Когда через неделю мы прибыли на трек, Луис крутился неподалеку. По-видимому, он сторожил наше прибытие. Что ж, посмотрит на моего «хазбенда». Хазбенд тем временем взглянул на "мексиканца".

– Мелковат, – бросил он, беря ракетки, и больше не глядел в его сторону. Наверное, такие «кавалеры» не внушают опасений. В этот раз Луис был возбужден больше обычного.

– He is alt, – сказал он на своем странном языке, показывая рукой вверх. Видимо, в моем муже его больше всего поразил рост. Мифический «хазбенд» обрел наконец плоть и кровь. Неожиданно Луис подскочил ко мне и поцеловал в щеку. Мне осталось только рассмеяться и погрозить ему. И опять он произнес это непонятное «мучос». По дороге к теннисному корту меня вдруг осенило. Припомнилась известная латино-американская песня, в которой звучало что-то похожее на «мучос» или «самомучос». Мелодия у песни была настолоько привязчивая, что я напевала ее всю следующую неделю.

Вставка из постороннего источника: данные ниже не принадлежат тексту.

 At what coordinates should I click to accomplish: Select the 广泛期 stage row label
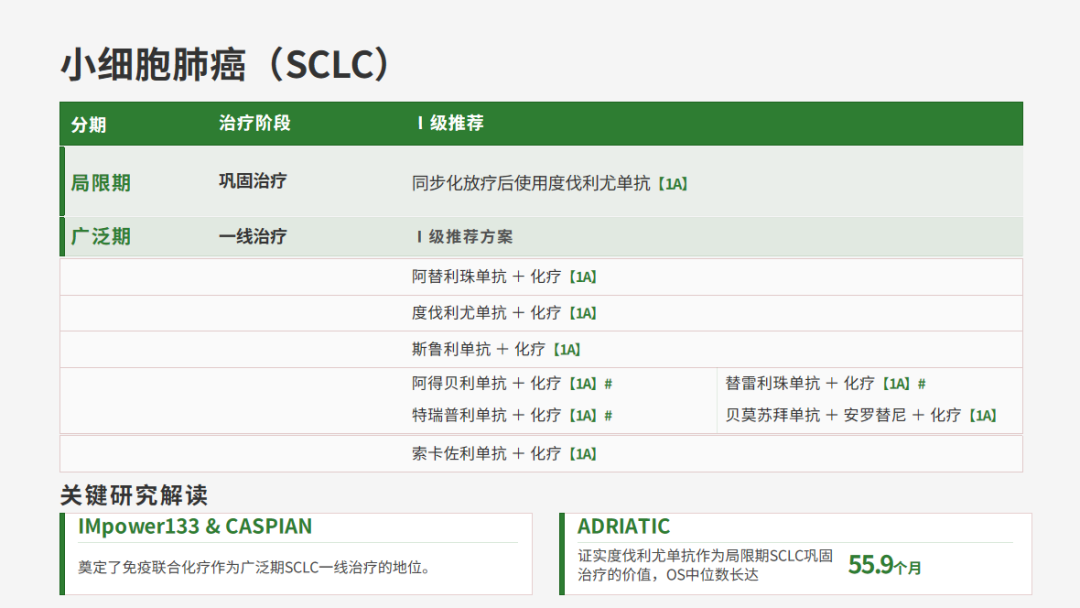(x=101, y=237)
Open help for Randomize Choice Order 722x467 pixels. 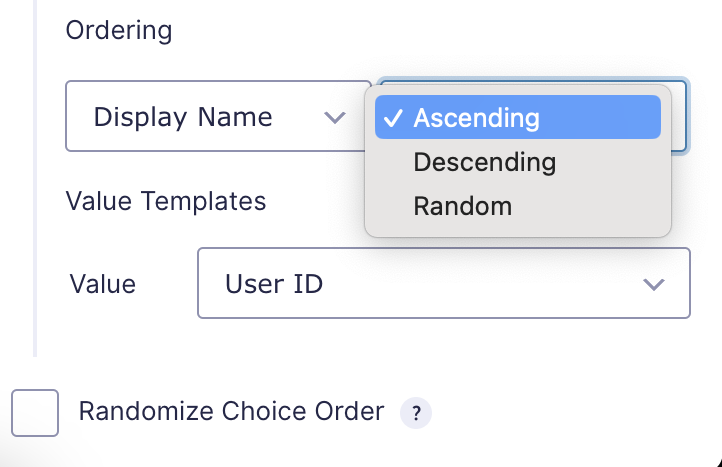(x=416, y=413)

В то воскресное утро было по-настоящему холодно. Снега на горах не наблюдалось, однако в воздухе пахло скорой зимой. Пока же вокруг царствовала осень. Домики, окружающие трек, стояли в разноцветной листве. Кругом было пусто. Только какой-то сухой американец в шортах прогуливал двух огромных, обросших шерстью собак. Интересно, будет сегодня Луис или нет? Заглядевшись на удивительно красивую панораму, я не заметила его приближения. Он был грустен. Что-то говорил. Я его не понимала.

– I don't understand you. What does it mean? – Он что-то прошептал. Я опять не поняла. И вдруг до меня дошло: «амур», он сказал «амур». Следующую фразу он произнес очень громко: "I live you", почему-то «live», а не «love». Даже такое затертое слово сумел произнести на свой лад. Он стоял переминаясь с ноги на ногу. Он снова говорил, что одинок, не женат и у него никого нет. Но я-то здесь причем? Я-то замужем, у меня ребенок, сын. Я ничего не хочу менять в своей жизни. Я произносила американские фразы одну за другой. Он вздрагивал после каждой.

– I spero, – вдруг сказал он – "я надеюсь". Я пожала плечами. Он стоял у меня на дороге. Я его обогнула и пошла к корту. Оглядываться не стала. Муж и сын отдыхали. Они разговаривали о машинах, и я решила их не прерывать и ничего им не рассказала.

Через неделю весь город засыпало снегом. Ехать на корт не было смысла, и мы остались дома. Все воскресенье мне было не по себе. Щемило сердце, отчего-то хотелось плакать. Я вспоминала, как Луис сказал мне: "I live you", и было обидно, что все проходит и надежды, увы, не сбываются. В конце концов – успокаивала я себя – вдруг зима еще немного повременит, и в следующее воскресенье мы опять поедем на трек. Кто знает?